The central provision of the new Act is s4, which allows a claimant to issue proceedings against a liability insurer to recover the amount payable under an insurance policy for an insured's liability to that claimant. S5 provides that such proceedings may not be brought, or continued, against an insurer except with leave of the relevant court or tribunal.

S5 does not set out any criteria for a court to adopt in determining whether to grant a claimant leave to proceed against an insurer, other than to state that leave must be refused if the insurer can establish it is entitled to deny liability. It is likely courts will exercise their discretion in a similar manner to the way it has been exercised under s6.

Importantly, the new Act extends to claims against third-party beneficiaries under insurance contracts, while s6 applied only for claims against insureds who were party to the insurance contracts.  

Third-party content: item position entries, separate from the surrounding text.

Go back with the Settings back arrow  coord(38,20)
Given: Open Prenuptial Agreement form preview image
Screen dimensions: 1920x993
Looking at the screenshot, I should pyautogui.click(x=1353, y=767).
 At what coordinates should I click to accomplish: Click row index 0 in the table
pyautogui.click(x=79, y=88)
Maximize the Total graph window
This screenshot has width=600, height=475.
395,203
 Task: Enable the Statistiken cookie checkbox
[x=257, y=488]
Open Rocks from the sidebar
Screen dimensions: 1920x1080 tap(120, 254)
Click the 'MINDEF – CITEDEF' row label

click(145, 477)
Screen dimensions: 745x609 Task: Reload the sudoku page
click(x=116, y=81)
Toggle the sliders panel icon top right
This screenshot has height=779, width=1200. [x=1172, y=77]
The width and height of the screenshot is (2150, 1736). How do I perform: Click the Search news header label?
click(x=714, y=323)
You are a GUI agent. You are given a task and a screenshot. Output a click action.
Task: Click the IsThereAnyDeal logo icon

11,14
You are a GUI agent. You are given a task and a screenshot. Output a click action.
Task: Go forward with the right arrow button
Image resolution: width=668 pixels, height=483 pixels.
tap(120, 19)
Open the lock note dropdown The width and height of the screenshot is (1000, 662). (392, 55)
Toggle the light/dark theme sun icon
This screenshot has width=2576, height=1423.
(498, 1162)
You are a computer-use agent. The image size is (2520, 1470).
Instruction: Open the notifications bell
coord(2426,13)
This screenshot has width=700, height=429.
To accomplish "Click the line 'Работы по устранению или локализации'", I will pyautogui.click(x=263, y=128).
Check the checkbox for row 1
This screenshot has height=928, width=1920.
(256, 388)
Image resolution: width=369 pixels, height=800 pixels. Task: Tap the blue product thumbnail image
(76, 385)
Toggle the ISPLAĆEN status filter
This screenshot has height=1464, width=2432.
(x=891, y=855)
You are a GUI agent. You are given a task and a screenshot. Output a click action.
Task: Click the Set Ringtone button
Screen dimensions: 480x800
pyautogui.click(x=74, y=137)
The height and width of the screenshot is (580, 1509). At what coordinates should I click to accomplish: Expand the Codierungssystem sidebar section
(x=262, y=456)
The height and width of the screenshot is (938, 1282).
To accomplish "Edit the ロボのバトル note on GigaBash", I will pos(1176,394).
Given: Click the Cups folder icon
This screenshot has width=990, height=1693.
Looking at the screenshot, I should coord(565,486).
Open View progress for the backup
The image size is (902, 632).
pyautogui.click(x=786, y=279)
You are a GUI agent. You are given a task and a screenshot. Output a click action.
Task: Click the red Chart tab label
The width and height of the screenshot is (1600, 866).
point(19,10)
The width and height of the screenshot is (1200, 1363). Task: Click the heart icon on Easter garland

S10 of the new Act provides that an insurer's liability to a claimant under the Act is not reduced or discharged by any compromise or settlement with the insured, or any payment to the insured, unless and to the extent that the insured has paid that money to the claimant. That is clearly intended to prevent collusion between an insurer and insured, eg, where an insured settles an indemnity claim for undervalue. However, the broad terms in which s10 is drafted may have wider consequences.

The NSW Law Reform Commission has suggested the new Act may serve as a model that other states and territories, or the Commonwealth, may adopt. It remains to be seen whether other legislatures follow that approach.    

*John Tesarsch is a member of the Victorian Bar and a Senior Fellow of the University of Melbourne Law School, where he lectures in liability insurance law.